La Hormiga Gigante - Howard Fast

A veces nuestra parte animal-instintiva le gana a nuestra parte racional. Es el problema de ser animales racionales... Por más civilizados que nos consideremos, por más alto nivel educativo que hayamos alcanzado, cuando el miedo o la sorpresa de lo inesperado asalta actuamos instintivamente. Y de eso nos habla Howard Fast en "La hormiga gigante".
El cuento pertenece al libro "El filo del futuro", una recopilación de algunos de sus cuentos de ciencia ficción editado por primera vez en argentina en 1963. 
Espero que les guste
:D

La Hormiga Gigante

Ha habido toda clase de opiniones y conjeturas acerca del fin. Se dijo que más pronto o más tarde habría demasiada gente, o que nos mataríamos unos a otros (con la bomba atómica era muy probable). Toda clase de opiniones, pero nadie recordaba que somos lo que somos. Podemos encontrar un modo de alimentar a cualquier número de hombres, y quizá también de evitar que nos eliminemos mutuamente con la bomba; en eso somos gente experta, pero nunca hemos sido expertos en modificarnos a nosotros mismos, o en modificar nuestra conducta.
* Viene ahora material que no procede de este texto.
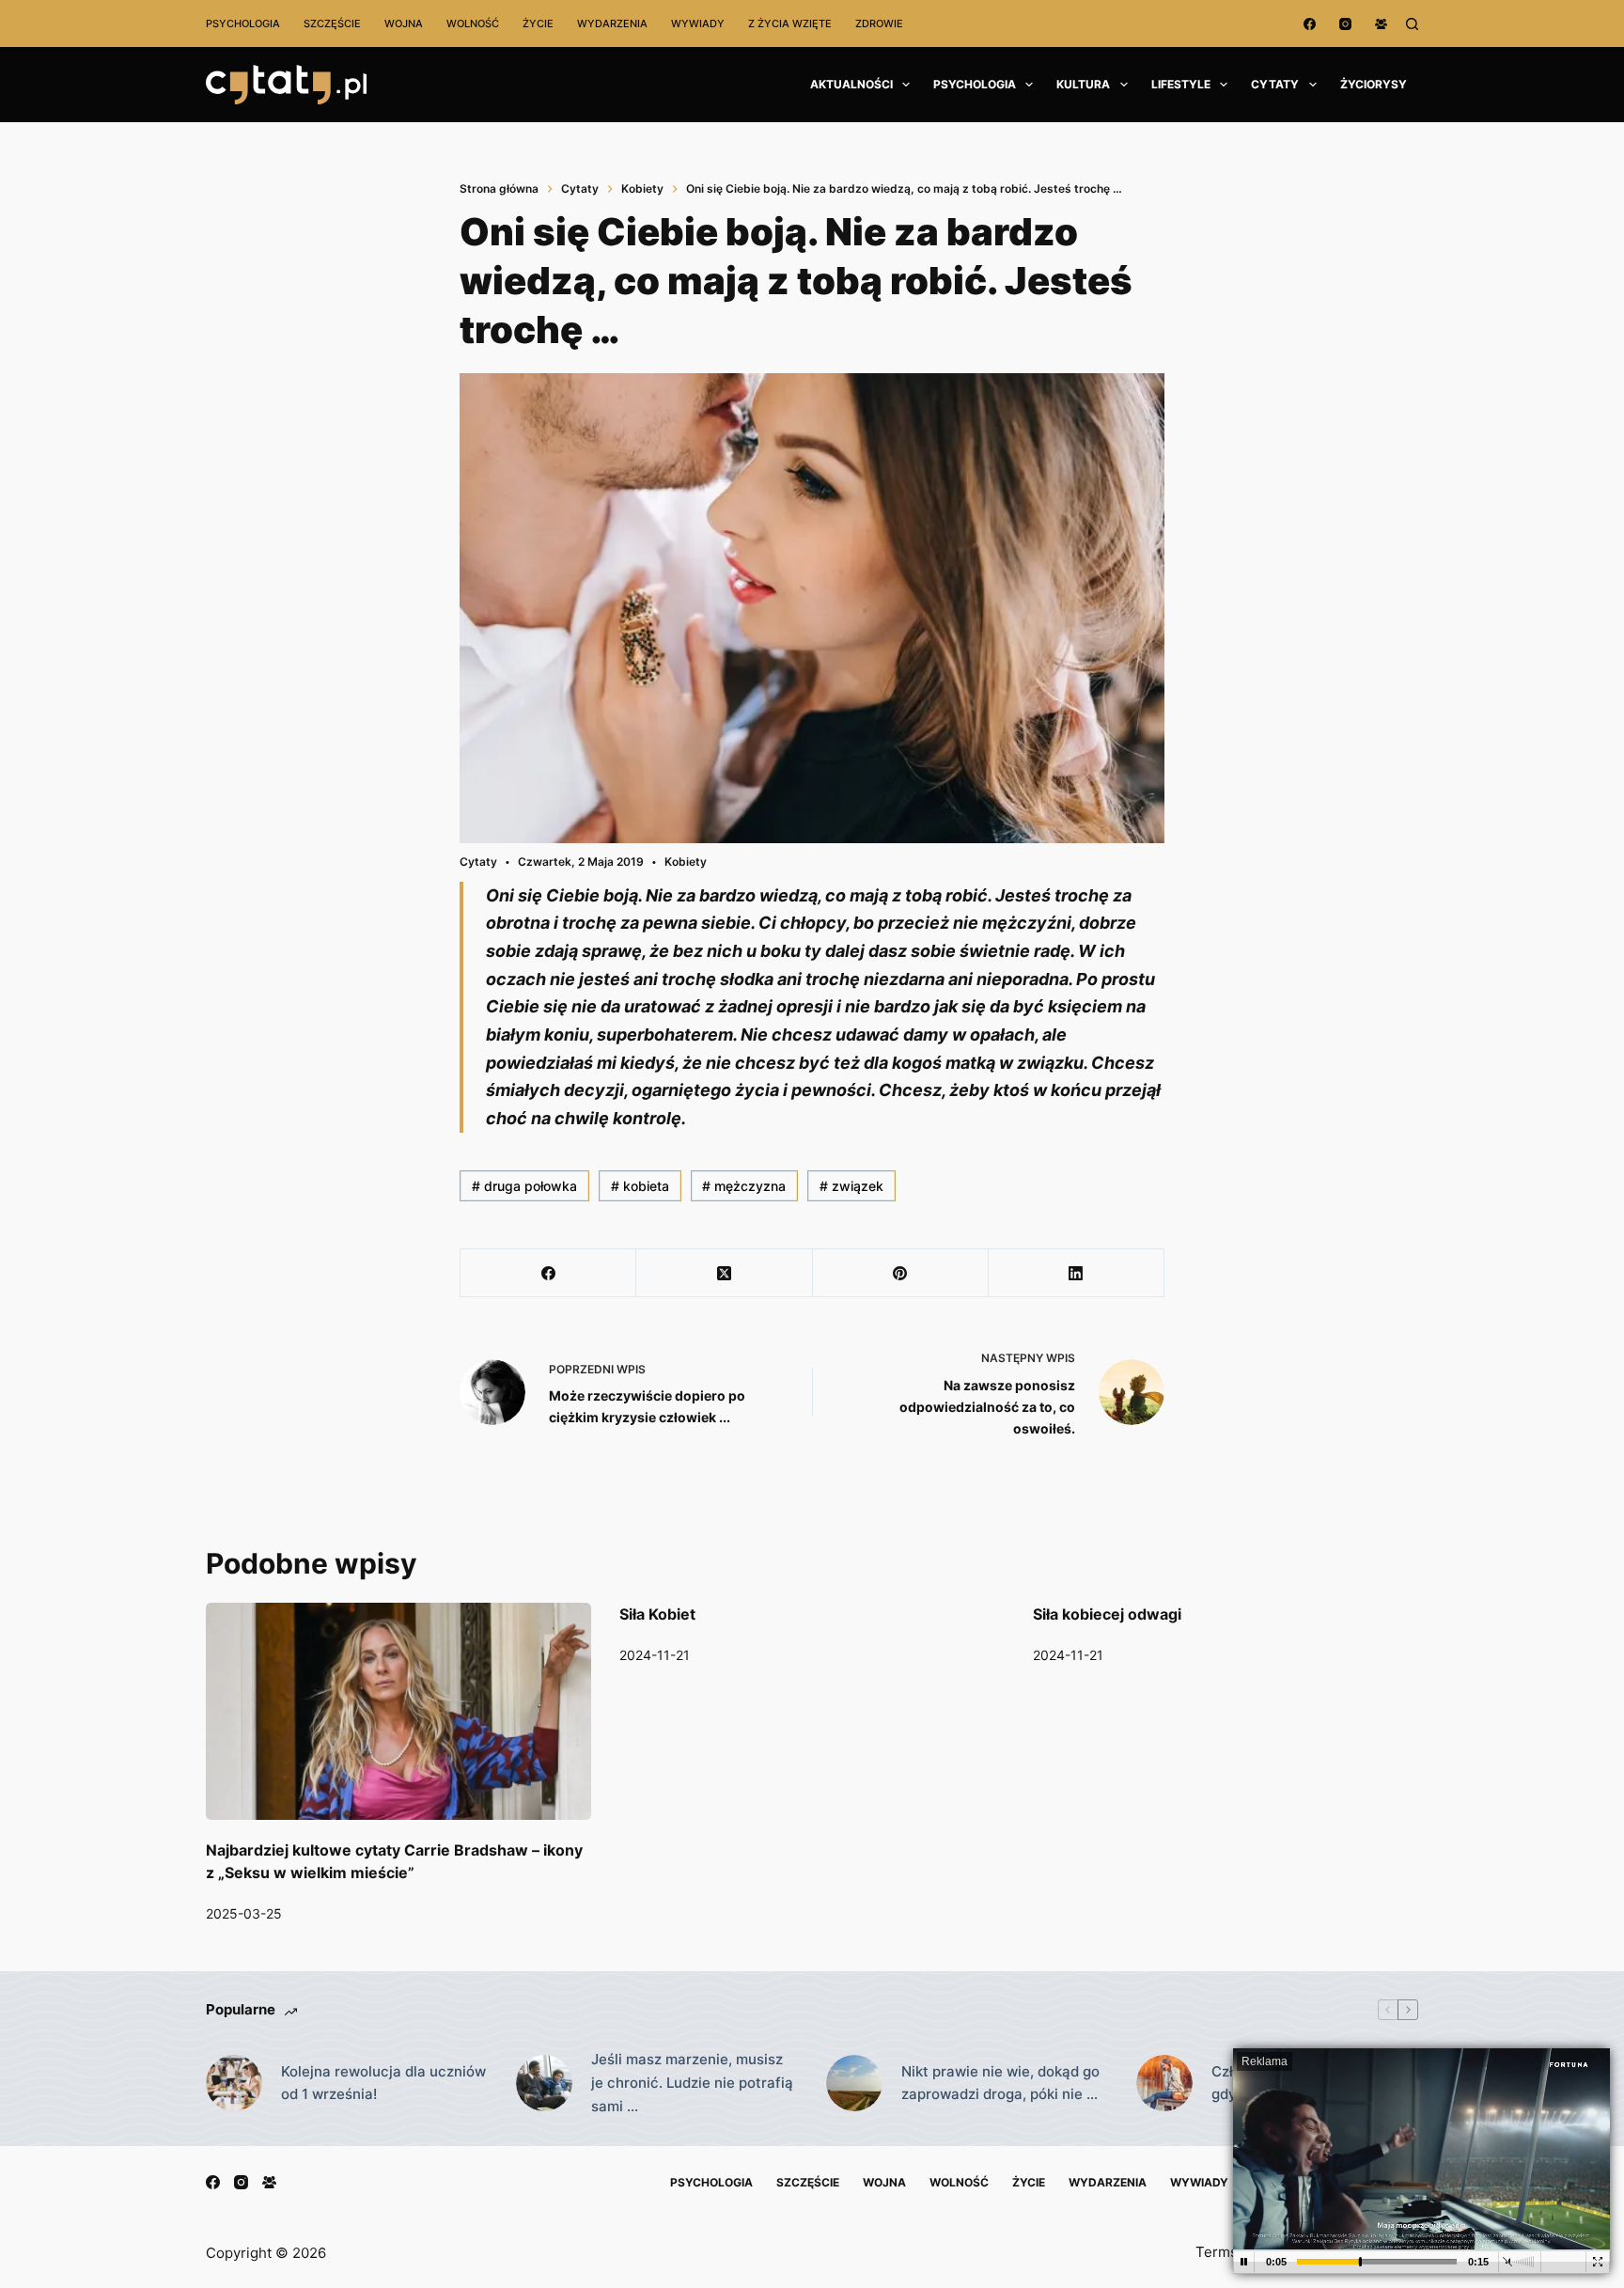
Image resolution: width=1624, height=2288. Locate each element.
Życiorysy (1373, 84)
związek (851, 1186)
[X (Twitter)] (724, 1273)
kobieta (640, 1186)
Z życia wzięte (790, 23)
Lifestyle (1180, 84)
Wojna (403, 23)
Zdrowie (879, 23)
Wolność (472, 23)
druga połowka (524, 1186)
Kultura (1083, 84)
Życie (538, 23)
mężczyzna (744, 1186)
Lo sé. No soy un malvado ni un hombre cruel; todo lo contrario: soy un ser humano común, quiero a mi esposa y a mis hijos y me llevo bien con mis vecinos. Soy como otros muchos hombres, y hago las mismas cosas que ellos, y de la misma manera irreflexiva.
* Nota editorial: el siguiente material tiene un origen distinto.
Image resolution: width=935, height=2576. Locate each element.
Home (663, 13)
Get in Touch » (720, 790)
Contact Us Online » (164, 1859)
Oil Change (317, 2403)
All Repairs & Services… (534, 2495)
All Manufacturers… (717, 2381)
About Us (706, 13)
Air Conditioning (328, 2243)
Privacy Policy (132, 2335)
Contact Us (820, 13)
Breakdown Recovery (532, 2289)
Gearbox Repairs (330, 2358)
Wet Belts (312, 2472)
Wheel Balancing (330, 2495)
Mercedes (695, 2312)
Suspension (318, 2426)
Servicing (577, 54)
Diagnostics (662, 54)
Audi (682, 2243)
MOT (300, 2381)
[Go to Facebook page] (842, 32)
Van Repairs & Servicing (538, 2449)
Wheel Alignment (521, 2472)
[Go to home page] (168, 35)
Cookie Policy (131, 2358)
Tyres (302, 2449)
Soy también escritor, y les dije a Lieberman, el conservador del museo, y a Fitzgerald, el funcionario del gobierno, que me gustaría escribir la historia. se encogieron de hombros.

- Escríbala - dijeron -, no cambiará nada.
- ¿No creen ustedes que alarmará a la gente?
- ¿Cómo puede alarmar a nadie si nadie lo creerá?
- Podría incluir una o dos fotografías.
- ¡Oh, no! ¡Fotografías no!
- ¿Qué sentido tiene esto? Me permiten que escriba la historia, pero no que publique fotografías para que la gente me crea.
- Sería inútil. Dirían que usted ha falsificado las fotografías, y eso aumentaría la confusión. Y si hay alguna probabilidad de salir bien de ese asunto, la confusión no ayudaría.
- ¿Qué ayudaría?

No podrían decírmelo, porque no lo sabían. En consecuencia, he aquí lo que ocurrió, relatado de un modo directo y simple.

Todos los veranos, en el mes de agosto, cuatro buenos amigos mías y yo vamos a pescar durante una semana en la cadena de lagos de St. Regis, en los Adirondacks. Alquilamos la misma cabaña todos los veranos, vamos de un lado a otro en canoas, y a veces pescamos unas pocas lobinas. La pesca no es muy buena, pero jugamos a los naipes, cocinamos, y descansamos en general. El verano último yo tuve que hacer algunas cosas que no podía dejar de lado. Llegué con tres días de retraso y el tiempo era tan caluroso y apacible que decidí quedarme solo un día o dos después de haberse ido los otros. Había un pequeño prado delante de la cabaña y me propuse pasar tres o cuatro horas jugando al golf. Por eso yo tenía el palo de golf junto a mi cama.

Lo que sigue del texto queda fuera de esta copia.